* Begin DATA RECORDS *

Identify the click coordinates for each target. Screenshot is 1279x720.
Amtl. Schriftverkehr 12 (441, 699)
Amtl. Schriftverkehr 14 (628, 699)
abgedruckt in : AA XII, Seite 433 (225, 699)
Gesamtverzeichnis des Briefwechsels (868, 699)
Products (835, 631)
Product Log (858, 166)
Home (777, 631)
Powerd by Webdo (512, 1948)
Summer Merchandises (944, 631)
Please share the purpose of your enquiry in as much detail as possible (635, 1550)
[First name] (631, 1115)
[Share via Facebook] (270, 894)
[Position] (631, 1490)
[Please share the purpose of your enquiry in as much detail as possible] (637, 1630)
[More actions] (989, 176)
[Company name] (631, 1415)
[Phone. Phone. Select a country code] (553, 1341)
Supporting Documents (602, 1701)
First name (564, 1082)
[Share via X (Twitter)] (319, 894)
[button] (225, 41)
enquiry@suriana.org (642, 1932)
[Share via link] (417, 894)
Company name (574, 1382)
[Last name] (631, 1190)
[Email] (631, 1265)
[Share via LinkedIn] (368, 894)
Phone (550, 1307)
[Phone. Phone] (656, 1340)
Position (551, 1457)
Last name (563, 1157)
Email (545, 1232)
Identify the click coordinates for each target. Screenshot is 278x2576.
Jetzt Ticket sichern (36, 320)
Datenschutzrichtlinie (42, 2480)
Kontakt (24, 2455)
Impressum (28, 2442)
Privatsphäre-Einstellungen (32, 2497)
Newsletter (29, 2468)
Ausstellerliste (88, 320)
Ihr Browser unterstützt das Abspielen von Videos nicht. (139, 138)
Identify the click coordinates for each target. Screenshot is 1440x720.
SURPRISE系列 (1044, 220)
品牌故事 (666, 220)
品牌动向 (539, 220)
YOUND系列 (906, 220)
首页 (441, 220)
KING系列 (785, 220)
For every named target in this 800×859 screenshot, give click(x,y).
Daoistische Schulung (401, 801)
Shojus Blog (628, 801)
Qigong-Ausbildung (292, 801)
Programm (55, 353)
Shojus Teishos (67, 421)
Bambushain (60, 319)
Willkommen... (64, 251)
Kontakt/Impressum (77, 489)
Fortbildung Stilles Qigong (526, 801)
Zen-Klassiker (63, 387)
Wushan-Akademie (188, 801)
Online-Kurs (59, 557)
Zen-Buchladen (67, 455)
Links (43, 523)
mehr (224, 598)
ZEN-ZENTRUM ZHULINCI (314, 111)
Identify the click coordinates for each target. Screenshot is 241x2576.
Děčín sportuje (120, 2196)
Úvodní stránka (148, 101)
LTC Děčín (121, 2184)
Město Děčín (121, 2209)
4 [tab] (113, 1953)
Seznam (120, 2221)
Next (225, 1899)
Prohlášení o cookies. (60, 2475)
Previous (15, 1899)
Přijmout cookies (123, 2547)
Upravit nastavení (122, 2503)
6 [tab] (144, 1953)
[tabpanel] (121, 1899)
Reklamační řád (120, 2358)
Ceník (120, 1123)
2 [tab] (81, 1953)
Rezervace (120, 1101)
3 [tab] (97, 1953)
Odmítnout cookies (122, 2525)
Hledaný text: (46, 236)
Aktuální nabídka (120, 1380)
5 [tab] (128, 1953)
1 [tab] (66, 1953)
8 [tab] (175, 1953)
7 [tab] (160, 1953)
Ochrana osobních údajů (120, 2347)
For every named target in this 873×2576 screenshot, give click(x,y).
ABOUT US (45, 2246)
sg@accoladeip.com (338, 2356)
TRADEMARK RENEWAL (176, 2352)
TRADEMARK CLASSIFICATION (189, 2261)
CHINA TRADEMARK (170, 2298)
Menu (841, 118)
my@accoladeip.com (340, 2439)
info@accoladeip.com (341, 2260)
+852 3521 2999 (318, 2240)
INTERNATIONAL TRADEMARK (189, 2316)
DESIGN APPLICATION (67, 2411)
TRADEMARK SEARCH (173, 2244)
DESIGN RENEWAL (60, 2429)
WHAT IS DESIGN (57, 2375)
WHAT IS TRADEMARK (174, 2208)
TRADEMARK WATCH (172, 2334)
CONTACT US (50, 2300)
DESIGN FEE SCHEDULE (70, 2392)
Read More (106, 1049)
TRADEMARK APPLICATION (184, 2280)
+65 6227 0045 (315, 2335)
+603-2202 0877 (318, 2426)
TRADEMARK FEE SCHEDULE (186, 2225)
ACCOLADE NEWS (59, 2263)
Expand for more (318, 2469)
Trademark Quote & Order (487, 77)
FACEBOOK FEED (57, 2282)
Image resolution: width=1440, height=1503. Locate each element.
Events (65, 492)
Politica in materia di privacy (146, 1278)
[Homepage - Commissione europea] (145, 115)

* End DATA RECORDS *

• [GIVEN INSTRUCTION] Output the lines of the listing above exactly as they appear, starting at the line that contains "Image resolution: width=1440, height=1503." and ending at the last line of the listing, with both ends included.

• [EXERCISE RESPONSE]
Image resolution: width=1440, height=1503. Locate each element.
Events (65, 492)
Politica in materia di privacy (146, 1278)
[Homepage - Commissione europea] (145, 115)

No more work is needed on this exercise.